L’imaginaire des « élites » parisiennes voyait la France en trois parties : les centres des grandes villes, peuplées de « bobos » (leur monde) ; les banlieues, hérissées de tours et peuplées d’immigrés, lieux de tous les trafics et de toutes les misères ; la campagne, c’est-à-dire des champs, des vaches et des paysans, avec de jolis villages surmontés d’un clocher.


A ces trois parties, il leur faut désormais en ajouter une quatrième : la France des « périphéries », celle des lotissements, des petites villes endormies, « la France d’en bas », peuplée de « petits blancs », de « gens de peu ». Depuis plusieurs décennies, cette France périphérique sombre. Les services publics s’en vont, l’école a fermé, après le bureau de poste et le centre social. Les services privés aussi, la boulangerie a baissé le rideau après les autres commerces, la banque et le bistrot. Il faut maintenant rouler plus de 20 km pour chaque geste du quotidien, faire les courses, amener le petit au judo, ou réparer la voiture. Ses habitants ne veulent plus y vivre, mais ne peuvent pas aller ailleurs, faute de moyens. Ils portent périodiquement le gilet jaune.


La carte des élections européennes du 9 juin, et des législatives du 30 juin a montré cette coupure de façon éclatante.
Or, si les politiques publiques avaient, dès les années 1980, progressivement pris la mesure du « malaise des banlieues », et initié la « politique de la Ville », en alimentant ces territoires et leurs habitants en crédits publics par des actions d’ampleur (parfois judicieuses, parfois décalées…), rien n’a été conçu pour la France périphérique.
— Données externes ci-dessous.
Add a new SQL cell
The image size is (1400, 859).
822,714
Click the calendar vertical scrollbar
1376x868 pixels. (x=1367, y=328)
C’est ce qu’il faut aujourd’hui réparer.


Une des premières actions pourrait être de mettre en place un mécanisme de solidarité, tel qu’il a été conçu dès les années Rocard par la Dotation de Solidarité Urbaine (DSU), en faveur des communes de banlieue. L’idée était de ponctionner les communes les plus riches pour affecter les sommes aux communes les plus pauvres, en ciblant particulièrement celles éligibles à la « politique de la ville » (les QPV, Quartiers de la Politique de la Ville, en gros les quartiers « sensibles » de banlieue).


Un tel mécanisme pourrait être monté, cette fois vers les territoires à l’écart des villes, qui souffrent de n’être ni ville, ni campagne, ni même banlieue. Un fonds pourrait être créé, en prélevant par exemple 100 € par an et par habitant des villes centres (soit 100 x 25 millions = 2.5 Md€ par an) à redistribuer aux 25 millions de Français de périphérie. Ce montant n’est pas aberrant, c’est à peu près le montant actuel de la DSU.


Mais il ne s’agit plus de travailler sur des petites surfaces très peuplées comme dans le cas des QPV. Les superficies en cause sont bien plus importantes que pour la politique de la ville, il s’agit de zones vastes et de faible densité.


C’est pourquoi la redistribution ne pourrait se faire par communes, ce serait arroser le désert et disperser les efforts. Il vaudrait mieux scinder le fonds en deux parties. Une moitié serait mise à la disposition des préfets, pour mener les actions nécessaires localement et qui relèvent des compétences de l’Etat (Santé, éducation, sécurité, etc.). L’autre partie serait, de la même façon, déléguée aux Départements. En effet, les départements sont à la fois proches du terrain, et capables de mener des actions concernant plusieurs communes ou dizaines de communes. De plus, le mode d’élection des conseils départementaux fait que ces conseils sont représentatifs des territoires (ce sont les élus « du seigle et de la châtaigne ») dont ils connaissent parfaitement les problèmes et les souffrances.


Si ce fonds de solidarité des périphéries voyait le jour, Il serait judicieux que le Sénat, « la chambre des territoires », puisse jouer un rôle de tête de réseau et d’animation de cette politique, en recensant et en faisant connaitre les bonnes pratiques et les expériences réussies, et en se faisant l’avocat quotidien de la France périphérique auprès des ministères parisiens.